Now let’s say that someone picks up a bunch of lumber from the side of the road, and when arrested for theft says “I thought it was abandoned.” It may well be that in our culture this might be an implausible story (let’s assume that this is so), so that the jury would think he’s lying. But say he’s a recent immigrant from a country (let’s call it Afghanistan) in which leaving lumber by the side of the road was a way to signal that anyone is free to take it, much like leaving an old couch or old refrigerator by the side of the road is in our culture often a signal that anyone is free to take it. That would be pretty strong evidence that he may well be telling the truth when he claims that he thought the lumber was abandoned.
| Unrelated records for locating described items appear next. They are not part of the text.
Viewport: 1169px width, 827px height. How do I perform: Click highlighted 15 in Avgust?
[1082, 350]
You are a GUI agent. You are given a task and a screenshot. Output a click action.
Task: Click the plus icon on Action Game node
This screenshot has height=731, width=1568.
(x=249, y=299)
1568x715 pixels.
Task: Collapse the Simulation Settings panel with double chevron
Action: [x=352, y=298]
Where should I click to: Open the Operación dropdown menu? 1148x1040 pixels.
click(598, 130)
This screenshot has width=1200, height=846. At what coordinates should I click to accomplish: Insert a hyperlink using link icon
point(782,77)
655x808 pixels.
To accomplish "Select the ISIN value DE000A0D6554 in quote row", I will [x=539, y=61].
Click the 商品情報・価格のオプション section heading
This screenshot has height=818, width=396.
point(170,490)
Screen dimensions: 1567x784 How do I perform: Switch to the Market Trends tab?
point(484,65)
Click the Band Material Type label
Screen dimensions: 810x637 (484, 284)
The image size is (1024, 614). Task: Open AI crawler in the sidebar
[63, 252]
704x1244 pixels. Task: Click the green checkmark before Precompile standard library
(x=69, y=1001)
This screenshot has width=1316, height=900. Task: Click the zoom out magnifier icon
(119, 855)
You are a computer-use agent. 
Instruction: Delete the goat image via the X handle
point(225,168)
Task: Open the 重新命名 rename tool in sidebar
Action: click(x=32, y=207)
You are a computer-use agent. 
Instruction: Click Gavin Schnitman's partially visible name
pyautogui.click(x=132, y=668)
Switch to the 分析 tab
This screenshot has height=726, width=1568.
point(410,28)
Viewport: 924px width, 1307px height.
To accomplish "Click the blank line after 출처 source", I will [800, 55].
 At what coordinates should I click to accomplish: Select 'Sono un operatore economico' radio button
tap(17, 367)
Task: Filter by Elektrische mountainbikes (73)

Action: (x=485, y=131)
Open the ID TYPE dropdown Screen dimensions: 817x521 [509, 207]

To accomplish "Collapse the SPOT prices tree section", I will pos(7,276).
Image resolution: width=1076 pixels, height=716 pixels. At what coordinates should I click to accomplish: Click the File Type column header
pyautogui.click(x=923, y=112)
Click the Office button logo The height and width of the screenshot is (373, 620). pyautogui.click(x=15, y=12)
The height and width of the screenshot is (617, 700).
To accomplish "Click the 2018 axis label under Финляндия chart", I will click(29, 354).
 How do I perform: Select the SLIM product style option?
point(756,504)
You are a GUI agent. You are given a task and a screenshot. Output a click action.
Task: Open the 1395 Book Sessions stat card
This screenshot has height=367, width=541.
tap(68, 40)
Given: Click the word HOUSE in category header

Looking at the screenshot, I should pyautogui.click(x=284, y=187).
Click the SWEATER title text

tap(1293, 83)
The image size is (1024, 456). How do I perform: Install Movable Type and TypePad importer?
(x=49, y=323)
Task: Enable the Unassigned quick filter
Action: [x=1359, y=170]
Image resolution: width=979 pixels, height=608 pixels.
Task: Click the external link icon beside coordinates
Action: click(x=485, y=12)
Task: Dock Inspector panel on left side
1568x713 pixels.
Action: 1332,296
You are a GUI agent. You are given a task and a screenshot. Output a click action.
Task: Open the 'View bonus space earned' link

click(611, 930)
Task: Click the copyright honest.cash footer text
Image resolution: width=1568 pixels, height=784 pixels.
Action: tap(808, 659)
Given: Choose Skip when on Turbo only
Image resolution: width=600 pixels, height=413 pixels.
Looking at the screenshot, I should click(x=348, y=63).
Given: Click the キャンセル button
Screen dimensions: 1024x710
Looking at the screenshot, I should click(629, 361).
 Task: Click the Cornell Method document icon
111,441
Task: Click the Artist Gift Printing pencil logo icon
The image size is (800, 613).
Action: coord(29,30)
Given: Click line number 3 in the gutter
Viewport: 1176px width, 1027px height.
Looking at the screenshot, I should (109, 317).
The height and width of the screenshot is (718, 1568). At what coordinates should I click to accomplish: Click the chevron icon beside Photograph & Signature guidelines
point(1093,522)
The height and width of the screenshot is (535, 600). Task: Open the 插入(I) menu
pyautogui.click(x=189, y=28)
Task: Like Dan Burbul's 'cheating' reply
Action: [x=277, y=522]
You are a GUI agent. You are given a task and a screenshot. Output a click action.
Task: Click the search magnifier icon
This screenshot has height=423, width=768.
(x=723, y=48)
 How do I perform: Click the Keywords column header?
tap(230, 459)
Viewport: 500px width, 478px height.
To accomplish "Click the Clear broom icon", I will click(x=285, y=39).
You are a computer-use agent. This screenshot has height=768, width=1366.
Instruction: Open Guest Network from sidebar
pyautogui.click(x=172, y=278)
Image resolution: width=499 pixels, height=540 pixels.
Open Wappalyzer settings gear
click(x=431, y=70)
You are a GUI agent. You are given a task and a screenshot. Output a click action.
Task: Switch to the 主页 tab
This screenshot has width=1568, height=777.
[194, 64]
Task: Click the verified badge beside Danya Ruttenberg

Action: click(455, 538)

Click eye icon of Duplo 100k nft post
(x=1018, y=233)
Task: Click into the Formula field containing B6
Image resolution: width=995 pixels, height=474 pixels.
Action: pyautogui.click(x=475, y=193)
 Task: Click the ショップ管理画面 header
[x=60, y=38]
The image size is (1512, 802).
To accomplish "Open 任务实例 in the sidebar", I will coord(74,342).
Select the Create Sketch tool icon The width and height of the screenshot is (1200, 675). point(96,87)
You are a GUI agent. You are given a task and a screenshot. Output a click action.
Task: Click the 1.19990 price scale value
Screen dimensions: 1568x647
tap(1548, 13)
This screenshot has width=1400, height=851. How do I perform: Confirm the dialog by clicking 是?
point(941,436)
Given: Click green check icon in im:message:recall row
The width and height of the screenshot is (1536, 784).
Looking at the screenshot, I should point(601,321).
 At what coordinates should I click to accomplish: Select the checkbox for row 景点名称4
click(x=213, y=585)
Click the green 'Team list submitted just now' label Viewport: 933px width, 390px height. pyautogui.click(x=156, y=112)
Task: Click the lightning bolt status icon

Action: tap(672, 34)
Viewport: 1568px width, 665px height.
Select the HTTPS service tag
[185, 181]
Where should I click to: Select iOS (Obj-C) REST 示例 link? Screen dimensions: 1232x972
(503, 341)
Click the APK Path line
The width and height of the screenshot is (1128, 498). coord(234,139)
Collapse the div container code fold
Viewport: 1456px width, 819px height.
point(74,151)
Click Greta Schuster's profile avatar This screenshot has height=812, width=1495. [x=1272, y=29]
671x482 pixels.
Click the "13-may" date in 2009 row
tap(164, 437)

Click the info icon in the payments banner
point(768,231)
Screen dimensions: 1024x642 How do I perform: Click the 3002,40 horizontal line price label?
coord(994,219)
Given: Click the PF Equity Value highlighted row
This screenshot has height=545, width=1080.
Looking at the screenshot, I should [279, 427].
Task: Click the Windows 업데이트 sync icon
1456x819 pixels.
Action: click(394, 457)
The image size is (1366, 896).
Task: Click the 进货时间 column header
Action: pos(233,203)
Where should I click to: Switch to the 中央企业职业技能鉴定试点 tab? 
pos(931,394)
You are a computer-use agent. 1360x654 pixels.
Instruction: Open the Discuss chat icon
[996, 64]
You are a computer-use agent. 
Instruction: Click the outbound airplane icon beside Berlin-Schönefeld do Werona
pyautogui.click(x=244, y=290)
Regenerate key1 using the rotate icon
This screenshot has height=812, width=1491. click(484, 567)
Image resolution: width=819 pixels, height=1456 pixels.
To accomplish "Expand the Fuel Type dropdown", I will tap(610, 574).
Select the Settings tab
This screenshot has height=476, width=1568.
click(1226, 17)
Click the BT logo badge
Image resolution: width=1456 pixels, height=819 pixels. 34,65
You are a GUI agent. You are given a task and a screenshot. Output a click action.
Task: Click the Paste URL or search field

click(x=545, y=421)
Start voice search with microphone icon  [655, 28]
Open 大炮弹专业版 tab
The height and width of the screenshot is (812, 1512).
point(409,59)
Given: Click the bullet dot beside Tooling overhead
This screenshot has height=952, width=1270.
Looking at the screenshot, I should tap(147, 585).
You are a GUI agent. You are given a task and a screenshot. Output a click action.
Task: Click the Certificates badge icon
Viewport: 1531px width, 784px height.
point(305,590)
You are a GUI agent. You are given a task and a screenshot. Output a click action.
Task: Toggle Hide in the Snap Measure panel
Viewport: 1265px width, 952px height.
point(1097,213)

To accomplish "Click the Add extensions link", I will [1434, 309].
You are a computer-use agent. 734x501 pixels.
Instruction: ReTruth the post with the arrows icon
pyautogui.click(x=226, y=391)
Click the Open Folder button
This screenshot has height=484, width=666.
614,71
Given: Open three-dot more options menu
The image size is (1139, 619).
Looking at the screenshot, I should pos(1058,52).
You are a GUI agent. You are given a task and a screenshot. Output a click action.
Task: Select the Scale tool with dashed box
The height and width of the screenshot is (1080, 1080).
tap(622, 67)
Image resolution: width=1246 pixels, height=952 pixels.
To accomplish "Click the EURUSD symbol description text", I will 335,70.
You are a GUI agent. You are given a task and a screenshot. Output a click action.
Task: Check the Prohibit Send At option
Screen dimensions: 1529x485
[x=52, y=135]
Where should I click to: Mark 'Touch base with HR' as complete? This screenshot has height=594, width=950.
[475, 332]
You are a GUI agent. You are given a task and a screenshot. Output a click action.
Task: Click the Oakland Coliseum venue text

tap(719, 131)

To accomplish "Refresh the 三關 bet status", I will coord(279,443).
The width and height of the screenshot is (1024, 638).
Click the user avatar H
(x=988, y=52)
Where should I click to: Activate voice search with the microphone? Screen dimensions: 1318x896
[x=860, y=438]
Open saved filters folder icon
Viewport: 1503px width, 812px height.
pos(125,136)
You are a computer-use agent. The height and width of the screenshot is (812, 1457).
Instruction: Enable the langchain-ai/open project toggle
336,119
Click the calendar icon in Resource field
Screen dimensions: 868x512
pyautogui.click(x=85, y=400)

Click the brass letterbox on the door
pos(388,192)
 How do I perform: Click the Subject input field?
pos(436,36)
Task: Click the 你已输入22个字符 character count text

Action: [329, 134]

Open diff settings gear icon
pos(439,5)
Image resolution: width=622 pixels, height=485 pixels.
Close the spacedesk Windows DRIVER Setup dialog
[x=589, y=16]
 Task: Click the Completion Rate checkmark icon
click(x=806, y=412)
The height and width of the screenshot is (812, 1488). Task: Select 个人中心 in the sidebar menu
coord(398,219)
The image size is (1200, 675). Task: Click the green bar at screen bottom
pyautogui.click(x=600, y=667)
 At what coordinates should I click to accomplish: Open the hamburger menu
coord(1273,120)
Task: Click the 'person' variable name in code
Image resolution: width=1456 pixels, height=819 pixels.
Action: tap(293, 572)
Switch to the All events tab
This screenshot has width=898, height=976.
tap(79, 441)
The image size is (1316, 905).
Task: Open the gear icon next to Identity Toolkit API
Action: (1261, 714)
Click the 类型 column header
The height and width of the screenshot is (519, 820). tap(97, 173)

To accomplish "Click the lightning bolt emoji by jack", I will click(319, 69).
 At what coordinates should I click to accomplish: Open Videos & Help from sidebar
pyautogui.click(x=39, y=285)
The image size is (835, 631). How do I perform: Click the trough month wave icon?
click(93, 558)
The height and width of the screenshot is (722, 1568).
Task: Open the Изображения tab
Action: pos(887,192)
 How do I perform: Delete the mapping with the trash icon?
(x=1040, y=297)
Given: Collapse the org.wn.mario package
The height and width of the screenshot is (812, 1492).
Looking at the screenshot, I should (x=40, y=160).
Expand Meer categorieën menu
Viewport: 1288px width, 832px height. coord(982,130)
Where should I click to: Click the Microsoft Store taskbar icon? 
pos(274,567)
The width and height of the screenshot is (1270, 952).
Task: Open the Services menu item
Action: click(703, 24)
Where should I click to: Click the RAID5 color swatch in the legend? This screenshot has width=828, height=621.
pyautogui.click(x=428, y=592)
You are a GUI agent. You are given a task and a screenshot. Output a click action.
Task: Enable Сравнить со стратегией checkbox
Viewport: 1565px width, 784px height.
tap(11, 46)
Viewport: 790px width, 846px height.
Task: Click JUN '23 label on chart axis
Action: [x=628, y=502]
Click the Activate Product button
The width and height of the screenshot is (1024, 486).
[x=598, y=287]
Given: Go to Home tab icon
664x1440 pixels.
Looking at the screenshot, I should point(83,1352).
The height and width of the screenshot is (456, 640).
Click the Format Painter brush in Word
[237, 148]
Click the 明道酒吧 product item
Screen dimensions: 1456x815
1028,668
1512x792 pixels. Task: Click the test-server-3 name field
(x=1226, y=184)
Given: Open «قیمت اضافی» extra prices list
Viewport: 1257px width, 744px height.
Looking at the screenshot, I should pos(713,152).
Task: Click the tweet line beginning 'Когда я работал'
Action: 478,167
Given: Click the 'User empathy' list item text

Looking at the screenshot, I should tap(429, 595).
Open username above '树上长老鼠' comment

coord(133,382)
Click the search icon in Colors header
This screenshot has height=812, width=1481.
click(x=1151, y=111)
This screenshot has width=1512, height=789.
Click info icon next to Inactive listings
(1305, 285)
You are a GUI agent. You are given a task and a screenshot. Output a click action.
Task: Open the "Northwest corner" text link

Note that the principle that honest mistake of fact precludes liability for theft does not include any “cultural defense” as such. Nor is the claim that people from Afghanistan are entitled to some special legal rule to which native-born Americans (or Russians) are not. Nor is the claim that all people from Afghanistan necessarily believe that lumber left by the side of the road in America is abandoned. (Some might know the American custom.) Rather, the claim is simply that a person’s culture is relevant evidence in determining what he believed, and that this is relevant when the person’s belief is an element of the legal rule.

The penis-kissing case discussed in the earlier thread is not a mistake-of-fact case, so I don’t want to claim the two examples are entirely analogous. But they are similar: In the penis-kissing case, the de minimis statute provided a defense when, under the circumstances, the defendant’s conduct didn’t seem likely to be harmful. If I’m right that penis-kissing is harmful chiefly because of an inference about the defendant’s likely sexual intentions, then there too the person’s culture is relevant evidence, since it bear on what the defendant intended.

There too the de minimis statute ought not be seen as including any “cultural defense” as such. Nor would the claim be that people from Afghanistan are entitled to some special legal rule to which native-born Americans (or Russians) are not. Rather, the claim would simply be that a person’s culture is relevant evidence in determining what he intended, and that this is relevant when the person’s belief is an element of the legal rule.